Identification of interaction site of pseudoazurin with its redox partner, copper-containing nitrite reductase from Alcaligenes faecalis S-6.

Pseudoazurin, a low molecular weight protein containing a single type I copper, functions as an electron donor to a copper-containing nitrite reductase (NIR) in a denitrifying bacterium Alcaligenes faecalis S-6. To elucidate the protein-protein interaction between these two copper-containing proteins, each of nine out of 13 lysine residues on the surface of pseudoazurin were independently replaced by alanine or aspartate, and the effects of the mutations on the interaction with NIR, as well as the physicochemical properties of pseudoazurin, were analyzed.
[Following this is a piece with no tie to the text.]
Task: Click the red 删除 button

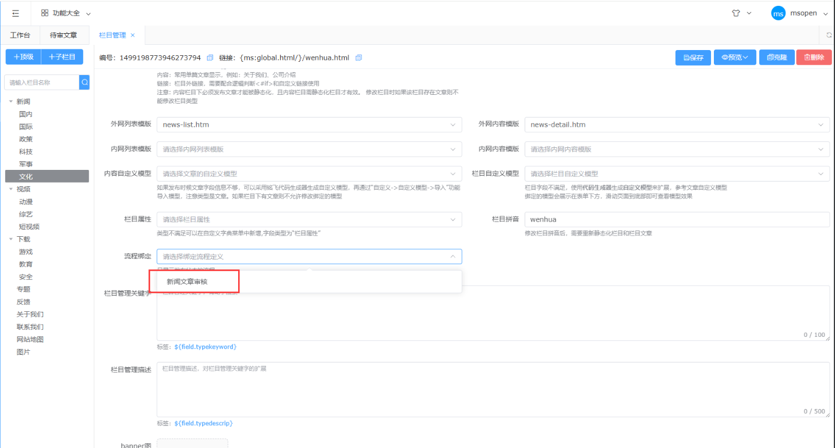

All of the mutated pseudoazurins showed optical spectra and oxidation-reduction potentials almost identical to those of wild-type pseudoazurin, suggesting that none of the replacements of these lysine residues affected the environment around the type I copper site. Kinetic analysis of electron transfer between mutated pseudoazurins and NIR reveals that the lysine mutations have very little effect on the rate of electron transfer to NIR, but substitution at residues 10, 38, 57 and 77, all close to the copper site, substantially decreases the affinity of pseudoazurin for NIR. This suggests that pseudoazurin interacts with NIR through the region close to the type I copper site. The refined X-ray structures of Lys38Asp and Lys10Asp/Lys38Asp show that the molecular structure has indeed changed little. A new space group is observed for the Lys109Ala mutant crystal. Crystal packing interactions change for the Lys10Asp/Lys38Asp mutant but remain the same for Lys38Asp and Lys59Ala mutants.